乃木坂46 斎藤ちはる 評判記

乃木坂46

斎藤ちはる(C)モデルプレス

「情動に欠いた、月並みなアイドル」

斎藤ちはる、平成9年生、乃木坂46の第一期生。
実力者、と呼ぶべきか。アンダーライブという独特な空間で鍛えあげた歌唱表現力を下敷きにして、安定感抜群のアイドルを作っている。ルックスに関してならば、平均を凌ぐ端麗さを誇る。それはたとえば、松村沙友理と同等の、年齡を重ねながら美しさを増していくような、きわめて恵まれた資質を持つことを想わせる、端麗さ、である。とはいえ、松村沙友理の飛翔に比して、斎藤ちはるのアイドル人気・知名度はお世辞にも高いとは言えない。シングル表題作の歌唱メンバーに選抜されたのは、生田絵梨花がはじめてセンターに立った『何度目の青空か?』の一度のみ。デビューから10作目までアンダーとして過ごし、『何度目の青空か?』以降、卒業するまでまた10作品、アンダーとして活動した。それはなぜだろうか。それを端的に云えば、彼女の美=ビジュアルには人を惹きつけ魅了する”なにか”が決定的に欠如している、となるだろうか。

+===+

課題の指示 ->
(a) 斎藤ちはるの評判記によると、斎藤ちはるがシングル表題作の歌唱メンバーに選抜されたのはどの作品か。
(b) 斎藤ちはるの評判記を、途切れた箇所の次から書き継げ。
この後に続く資料は、斎藤ちはるの評判記とは別の出典から取ったものである。

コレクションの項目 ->

+===+

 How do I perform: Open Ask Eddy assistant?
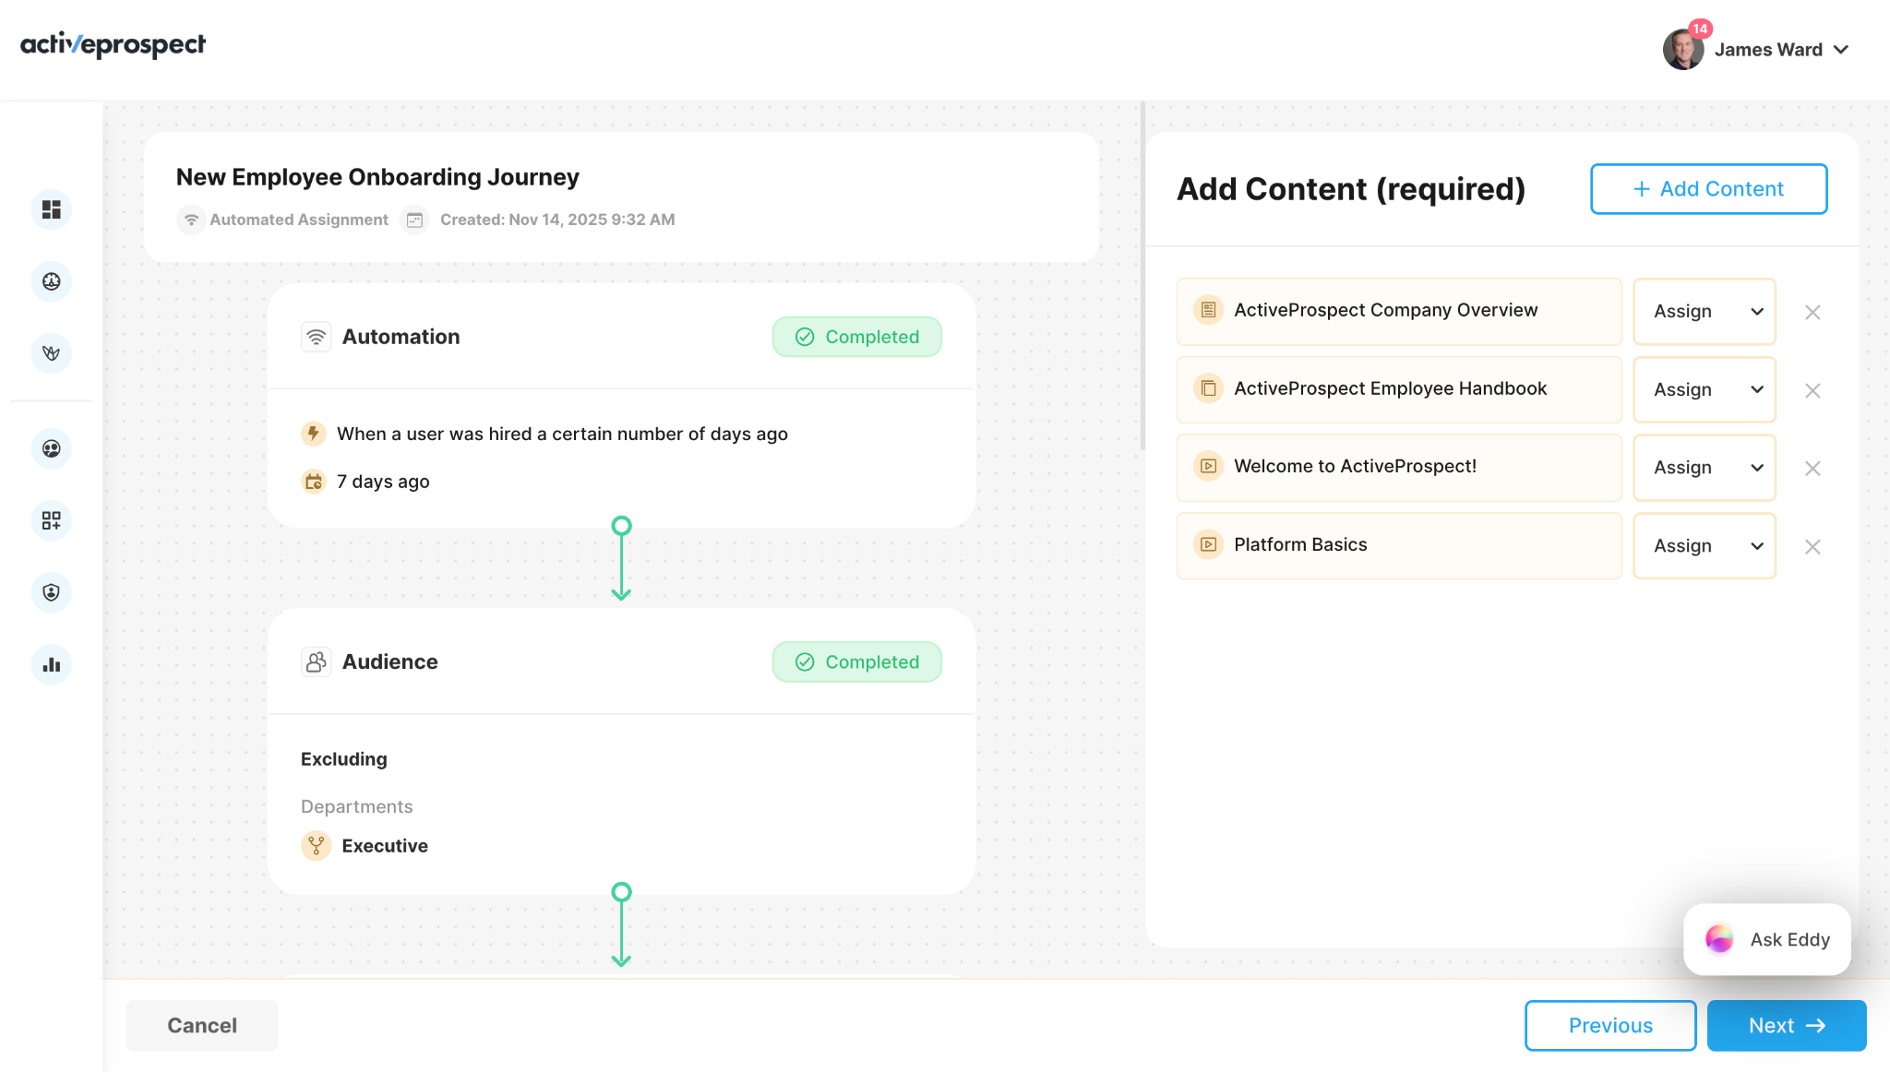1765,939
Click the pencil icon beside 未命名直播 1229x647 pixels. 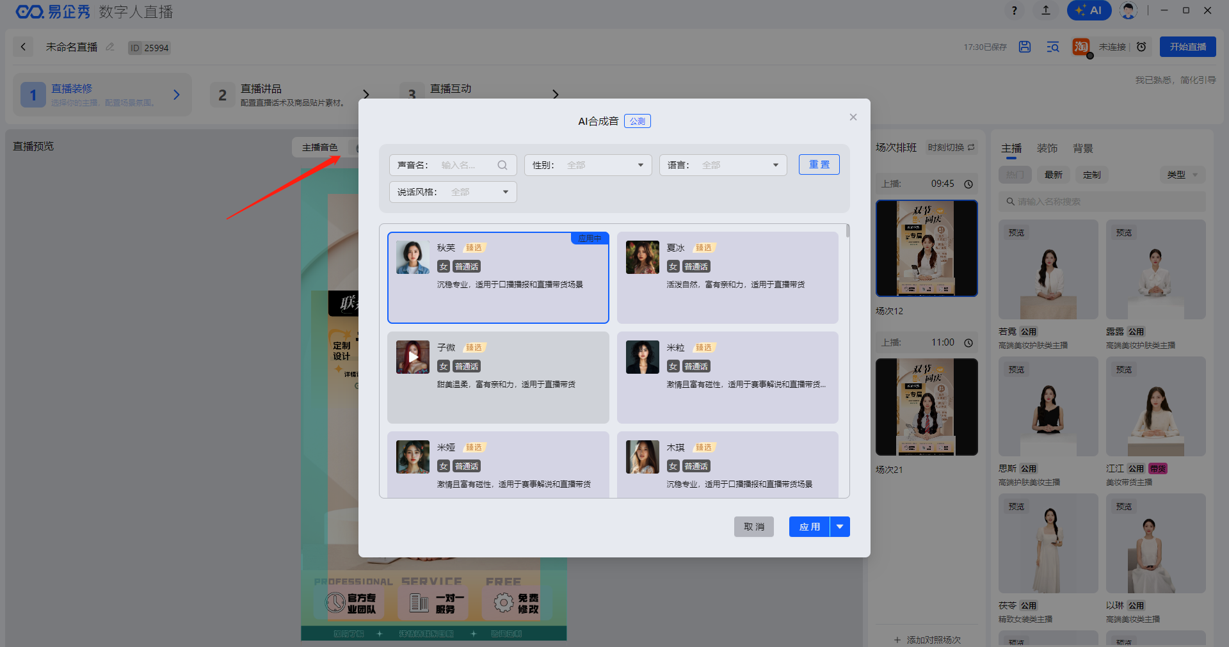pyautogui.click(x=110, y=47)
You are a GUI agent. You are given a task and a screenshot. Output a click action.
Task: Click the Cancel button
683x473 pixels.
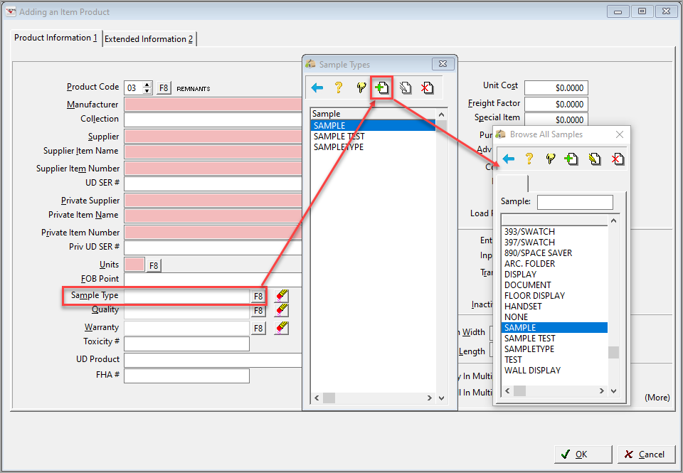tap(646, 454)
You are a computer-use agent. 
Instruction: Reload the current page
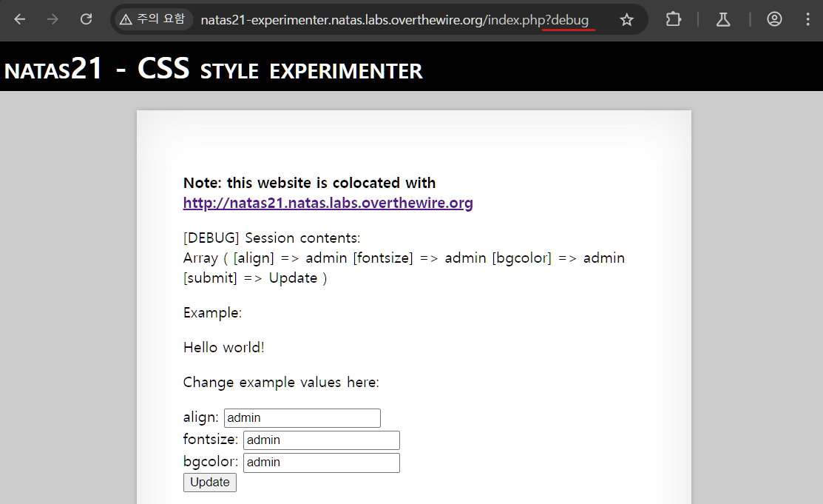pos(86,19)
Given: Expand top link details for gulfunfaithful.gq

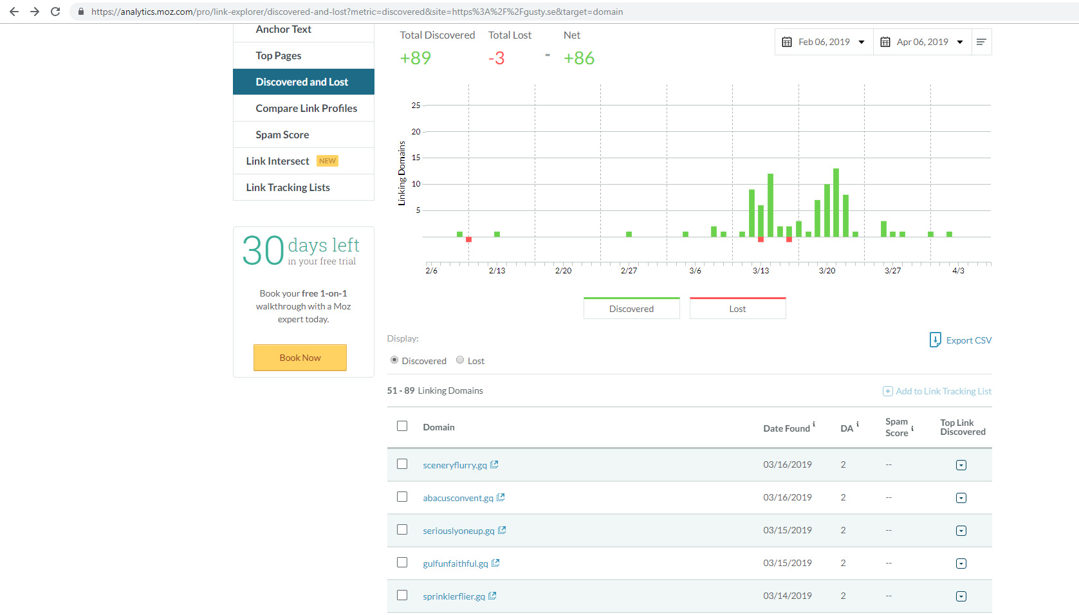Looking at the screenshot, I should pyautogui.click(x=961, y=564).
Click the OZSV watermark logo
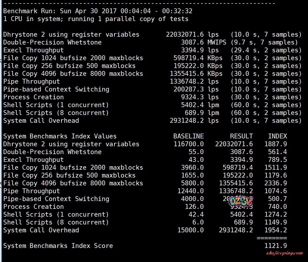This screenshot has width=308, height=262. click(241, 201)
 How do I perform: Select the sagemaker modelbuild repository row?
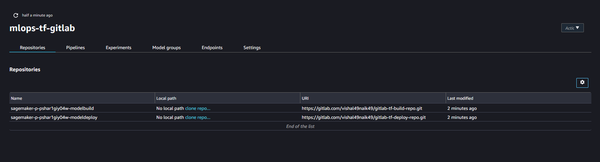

+===+

解答 ->
(a) 生田絵梨花がはじめてセンターに立った『何度目の青空か?』の一度のみである。

(b)
その”
なにか”を平易に表現するならば、人間味、とあらわすべきか。もちろん、斎藤ちはるに人間味がないとは思わない。斎藤ちはるは、アイドルとして”生きること”の感情を、文章を用いて、ファンの前で日々、繰り返し大胆に吐露し、自身の心の裸を見せようと、果敢に行動している。通常であれば、一ヶ月に数回、早くても一週間に一回、更新されるアイドルのブログ・コンテンツのなかにあって、ブログを毎日更新するという、あたえられた境遇のなかで何ができるのか、考え、奔走し、チャレンジしている。けれど、まったく人気が出なかった。なにかの物語の主役に選ばれることは一度も叶わなかった。自己の内に秘めた「想い」をファンに伝播させる発想力、自身のこころの深い部分に読者を手繰り寄せるだけの握力が、彼女には決定的に不足していた、ようだ。月並みな努力だけでは、ファンに自身の素顔をつかませることはできない、つまり「アイドル」は大成しない、ということなのだろう。あるいはただ単に、矢継ぎ早に、大量に自身の情報を提出した結果、このアイドルには魅力がない、と素顔の平板さをファンに看破されてしまっただけの話かもしれないが。

 

総合評価 52点

問題なくアイドルと呼べる人物

(評価内訳)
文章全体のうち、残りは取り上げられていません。